Stored data entries:
►

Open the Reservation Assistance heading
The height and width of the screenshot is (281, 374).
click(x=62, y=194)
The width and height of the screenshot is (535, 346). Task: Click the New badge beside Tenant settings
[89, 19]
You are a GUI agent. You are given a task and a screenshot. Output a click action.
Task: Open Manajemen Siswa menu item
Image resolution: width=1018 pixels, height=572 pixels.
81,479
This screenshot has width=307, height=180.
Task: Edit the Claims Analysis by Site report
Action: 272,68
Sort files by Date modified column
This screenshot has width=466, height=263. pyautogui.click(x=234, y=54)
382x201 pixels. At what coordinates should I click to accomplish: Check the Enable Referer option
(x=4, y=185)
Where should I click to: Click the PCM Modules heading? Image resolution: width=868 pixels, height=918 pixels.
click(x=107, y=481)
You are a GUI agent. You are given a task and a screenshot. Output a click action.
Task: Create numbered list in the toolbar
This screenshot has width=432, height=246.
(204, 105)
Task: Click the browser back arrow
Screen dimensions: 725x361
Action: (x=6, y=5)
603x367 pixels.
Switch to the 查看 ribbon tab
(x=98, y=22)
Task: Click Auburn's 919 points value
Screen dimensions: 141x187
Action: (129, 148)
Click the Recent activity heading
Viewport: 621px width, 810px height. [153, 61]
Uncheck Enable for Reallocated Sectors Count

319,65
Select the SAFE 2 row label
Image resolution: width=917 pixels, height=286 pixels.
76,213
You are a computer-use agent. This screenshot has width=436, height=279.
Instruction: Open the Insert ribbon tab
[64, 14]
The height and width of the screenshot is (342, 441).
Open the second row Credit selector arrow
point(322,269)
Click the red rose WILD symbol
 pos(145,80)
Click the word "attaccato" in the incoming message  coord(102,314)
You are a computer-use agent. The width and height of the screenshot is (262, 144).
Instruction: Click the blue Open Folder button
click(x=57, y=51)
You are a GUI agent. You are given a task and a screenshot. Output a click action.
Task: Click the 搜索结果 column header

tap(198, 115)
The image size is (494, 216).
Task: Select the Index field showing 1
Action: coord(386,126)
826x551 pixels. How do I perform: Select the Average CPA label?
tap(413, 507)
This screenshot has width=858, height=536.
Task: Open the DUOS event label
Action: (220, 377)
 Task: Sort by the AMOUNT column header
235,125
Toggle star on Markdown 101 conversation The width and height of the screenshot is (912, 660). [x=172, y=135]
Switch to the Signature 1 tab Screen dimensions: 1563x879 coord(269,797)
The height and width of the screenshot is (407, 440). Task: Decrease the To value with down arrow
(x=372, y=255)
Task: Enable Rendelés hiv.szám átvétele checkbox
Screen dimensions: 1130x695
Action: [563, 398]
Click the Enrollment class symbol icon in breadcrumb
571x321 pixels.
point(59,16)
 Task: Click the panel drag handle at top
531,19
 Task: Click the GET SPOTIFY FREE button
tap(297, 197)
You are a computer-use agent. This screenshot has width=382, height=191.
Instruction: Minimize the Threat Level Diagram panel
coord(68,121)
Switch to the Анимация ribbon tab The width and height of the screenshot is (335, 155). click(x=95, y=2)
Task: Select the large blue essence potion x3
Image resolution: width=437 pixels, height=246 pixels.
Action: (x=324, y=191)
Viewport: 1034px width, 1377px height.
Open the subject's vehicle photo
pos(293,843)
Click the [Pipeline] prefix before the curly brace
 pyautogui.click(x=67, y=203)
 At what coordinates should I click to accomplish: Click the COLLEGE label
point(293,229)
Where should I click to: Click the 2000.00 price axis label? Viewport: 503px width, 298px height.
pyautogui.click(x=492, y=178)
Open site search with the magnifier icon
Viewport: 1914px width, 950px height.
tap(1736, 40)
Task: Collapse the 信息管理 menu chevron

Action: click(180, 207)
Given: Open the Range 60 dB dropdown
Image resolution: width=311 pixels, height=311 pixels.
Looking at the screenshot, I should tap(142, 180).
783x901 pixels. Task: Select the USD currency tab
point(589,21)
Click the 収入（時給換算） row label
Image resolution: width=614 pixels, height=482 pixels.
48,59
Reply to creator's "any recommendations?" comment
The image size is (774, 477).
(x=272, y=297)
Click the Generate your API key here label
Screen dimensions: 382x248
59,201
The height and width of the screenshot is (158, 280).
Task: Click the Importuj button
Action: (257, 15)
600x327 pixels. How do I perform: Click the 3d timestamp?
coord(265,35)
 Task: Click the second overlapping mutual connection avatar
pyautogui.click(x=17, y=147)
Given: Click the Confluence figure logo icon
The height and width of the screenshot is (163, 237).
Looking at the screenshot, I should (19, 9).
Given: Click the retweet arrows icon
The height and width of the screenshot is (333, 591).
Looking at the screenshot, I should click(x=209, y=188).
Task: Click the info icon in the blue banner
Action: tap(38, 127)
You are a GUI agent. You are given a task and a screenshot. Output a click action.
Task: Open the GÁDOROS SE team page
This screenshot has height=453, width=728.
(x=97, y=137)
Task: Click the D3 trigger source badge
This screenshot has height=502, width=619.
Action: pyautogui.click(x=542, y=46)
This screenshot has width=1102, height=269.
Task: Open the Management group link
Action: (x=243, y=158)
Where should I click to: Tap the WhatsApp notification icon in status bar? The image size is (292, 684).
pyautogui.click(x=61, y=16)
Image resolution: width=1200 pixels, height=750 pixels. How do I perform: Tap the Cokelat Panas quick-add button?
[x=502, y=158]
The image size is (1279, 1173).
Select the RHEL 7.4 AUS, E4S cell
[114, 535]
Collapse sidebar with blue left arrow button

◄

◆ WHAT NEEDS TO BE DONE: Write out the records above exactly as given.

◆ REPLY TO THE TASK:
Open the Reservation Assistance heading
The height and width of the screenshot is (281, 374).
click(x=62, y=194)
The width and height of the screenshot is (535, 346). Task: Click the New badge beside Tenant settings
[89, 19]
You are a GUI agent. You are given a task and a screenshot. Output a click action.
Task: Open Manajemen Siswa menu item
Image resolution: width=1018 pixels, height=572 pixels.
81,479
This screenshot has width=307, height=180.
Task: Edit the Claims Analysis by Site report
Action: 272,68
Sort files by Date modified column
This screenshot has width=466, height=263. pyautogui.click(x=234, y=54)
382x201 pixels. At what coordinates should I click to accomplish: Check the Enable Referer option
(x=4, y=185)
Where should I click to: Click the PCM Modules heading? Image resolution: width=868 pixels, height=918 pixels.
click(x=107, y=481)
You are a GUI agent. You are given a task and a screenshot. Output a click action.
Task: Create numbered list in the toolbar
This screenshot has width=432, height=246.
(204, 105)
Task: Click the browser back arrow
Screen dimensions: 725x361
Action: (x=6, y=5)
603x367 pixels.
Switch to the 查看 ribbon tab
(x=98, y=22)
Task: Click Auburn's 919 points value
Screen dimensions: 141x187
Action: (129, 148)
Click the Recent activity heading
Viewport: 621px width, 810px height. [153, 61]
Uncheck Enable for Reallocated Sectors Count

319,65
Select the SAFE 2 row label
Image resolution: width=917 pixels, height=286 pixels.
76,213
You are a computer-use agent. This screenshot has width=436, height=279.
Instruction: Open the Insert ribbon tab
[64, 14]
The height and width of the screenshot is (342, 441).
Open the second row Credit selector arrow
point(322,269)
Click the red rose WILD symbol
 pos(145,80)
Click the word "attaccato" in the incoming message  coord(102,314)
You are a computer-use agent. The width and height of the screenshot is (262, 144).
Instruction: Click the blue Open Folder button
click(x=57, y=51)
You are a GUI agent. You are given a task and a screenshot. Output a click action.
Task: Click the 搜索结果 column header

tap(198, 115)
The image size is (494, 216).
Task: Select the Index field showing 1
Action: coord(386,126)
826x551 pixels. How do I perform: Select the Average CPA label?
tap(413, 507)
This screenshot has width=858, height=536.
Task: Open the DUOS event label
Action: (220, 377)
 Task: Sort by the AMOUNT column header
235,125
Toggle star on Markdown 101 conversation The width and height of the screenshot is (912, 660). [x=172, y=135]
Switch to the Signature 1 tab Screen dimensions: 1563x879 coord(269,797)
The height and width of the screenshot is (407, 440). Task: Decrease the To value with down arrow
(x=372, y=255)
Task: Enable Rendelés hiv.szám átvétele checkbox
Screen dimensions: 1130x695
Action: [563, 398]
Click the Enrollment class symbol icon in breadcrumb
571x321 pixels.
point(59,16)
 Task: Click the panel drag handle at top
531,19
 Task: Click the GET SPOTIFY FREE button
tap(297, 197)
You are a computer-use agent. This screenshot has width=382, height=191.
Instruction: Minimize the Threat Level Diagram panel
coord(68,121)
Switch to the Анимация ribbon tab The width and height of the screenshot is (335, 155). click(x=95, y=2)
Task: Select the large blue essence potion x3
Image resolution: width=437 pixels, height=246 pixels.
Action: (x=324, y=191)
Viewport: 1034px width, 1377px height.
Open the subject's vehicle photo
pos(293,843)
Click the [Pipeline] prefix before the curly brace
 pyautogui.click(x=67, y=203)
 At what coordinates should I click to accomplish: Click the COLLEGE label
point(293,229)
Where should I click to: Click the 2000.00 price axis label? Viewport: 503px width, 298px height.
pyautogui.click(x=492, y=178)
Open site search with the magnifier icon
Viewport: 1914px width, 950px height.
tap(1736, 40)
Task: Collapse the 信息管理 menu chevron

Action: click(180, 207)
Given: Open the Range 60 dB dropdown
Image resolution: width=311 pixels, height=311 pixels.
Looking at the screenshot, I should tap(142, 180).
783x901 pixels. Task: Select the USD currency tab
point(589,21)
Click the 収入（時給換算） row label
Image resolution: width=614 pixels, height=482 pixels.
48,59
Reply to creator's "any recommendations?" comment
The image size is (774, 477).
(x=272, y=297)
Click the Generate your API key here label
Screen dimensions: 382x248
59,201
The height and width of the screenshot is (158, 280).
Task: Click the Importuj button
Action: (257, 15)
600x327 pixels. How do I perform: Click the 3d timestamp?
coord(265,35)
 Task: Click the second overlapping mutual connection avatar
pyautogui.click(x=17, y=147)
Given: Click the Confluence figure logo icon
The height and width of the screenshot is (163, 237).
Looking at the screenshot, I should (19, 9).
Given: Click the retweet arrows icon
The height and width of the screenshot is (333, 591).
Looking at the screenshot, I should click(x=209, y=188).
Task: Click the info icon in the blue banner
Action: tap(38, 127)
You are a GUI agent. You are given a task and a screenshot. Output a click action.
Task: Open the GÁDOROS SE team page
This screenshot has height=453, width=728.
(x=97, y=137)
Task: Click the D3 trigger source badge
This screenshot has height=502, width=619.
Action: pyautogui.click(x=542, y=46)
This screenshot has width=1102, height=269.
Task: Open the Management group link
Action: (x=243, y=158)
Where should I click to: Tap the WhatsApp notification icon in status bar? The image size is (292, 684).
pyautogui.click(x=61, y=16)
Image resolution: width=1200 pixels, height=750 pixels. How do I perform: Tap the Cokelat Panas quick-add button?
[x=502, y=158]
The image size is (1279, 1173).
Select the RHEL 7.4 AUS, E4S cell
[114, 535]
Collapse sidebar with blue left arrow button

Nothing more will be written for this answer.